Supplied material:
* * * * * * *

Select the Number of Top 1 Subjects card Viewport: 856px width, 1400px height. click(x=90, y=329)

* * * * * * *

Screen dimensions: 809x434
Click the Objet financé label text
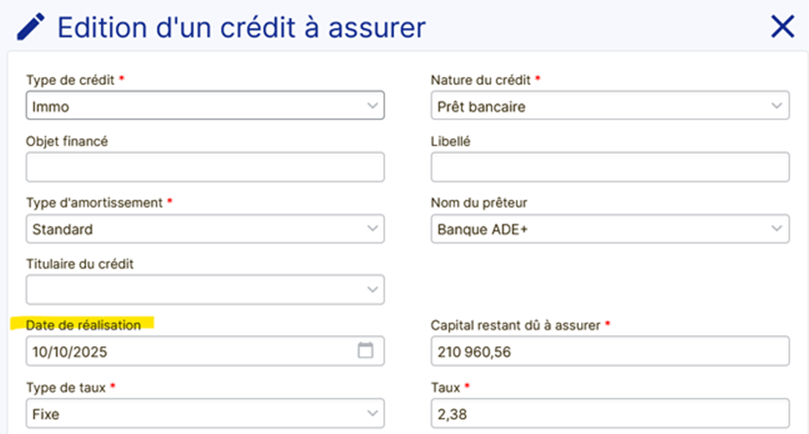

* * * * * * *

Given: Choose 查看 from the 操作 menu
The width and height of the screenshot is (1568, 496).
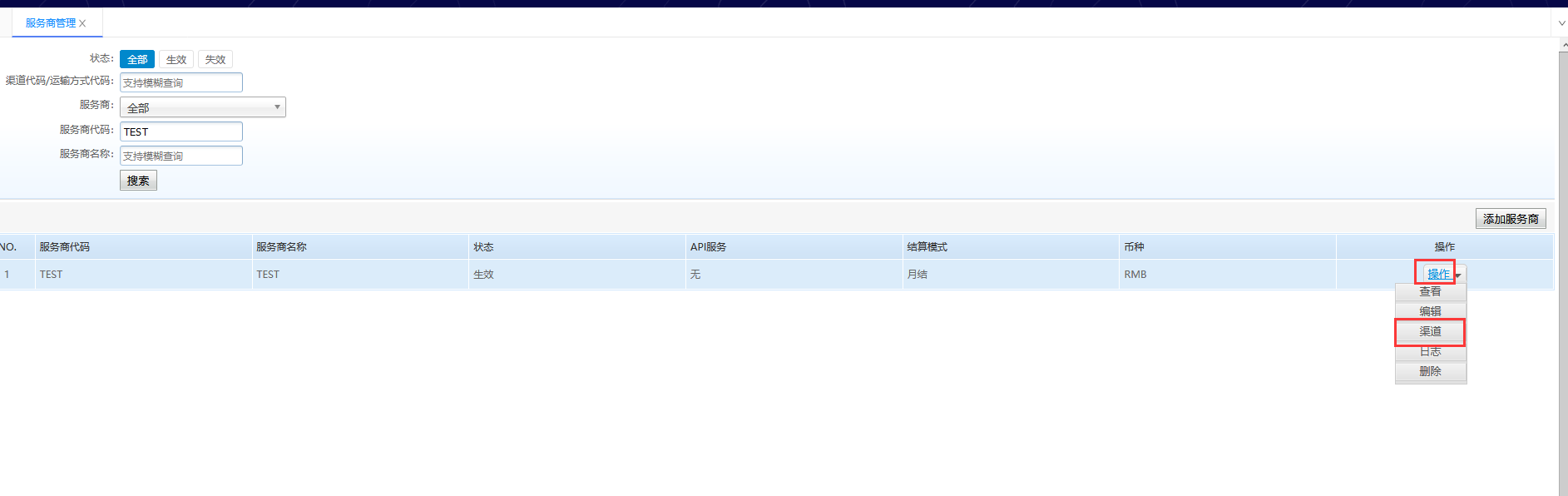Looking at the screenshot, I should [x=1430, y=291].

* * * * * * *

Work to do:
Could you rewrite the material from the line with "Given: Choose 查看 from the 操作 menu" to the line with "Looking at the", putting "toolbar" in place of "menu" and keeping everything else the same? Leave the pictures out of your answer.

Task answer:
Given: Choose 查看 from the 操作 toolbar
The width and height of the screenshot is (1568, 496).
Looking at the screenshot, I should [x=1430, y=291].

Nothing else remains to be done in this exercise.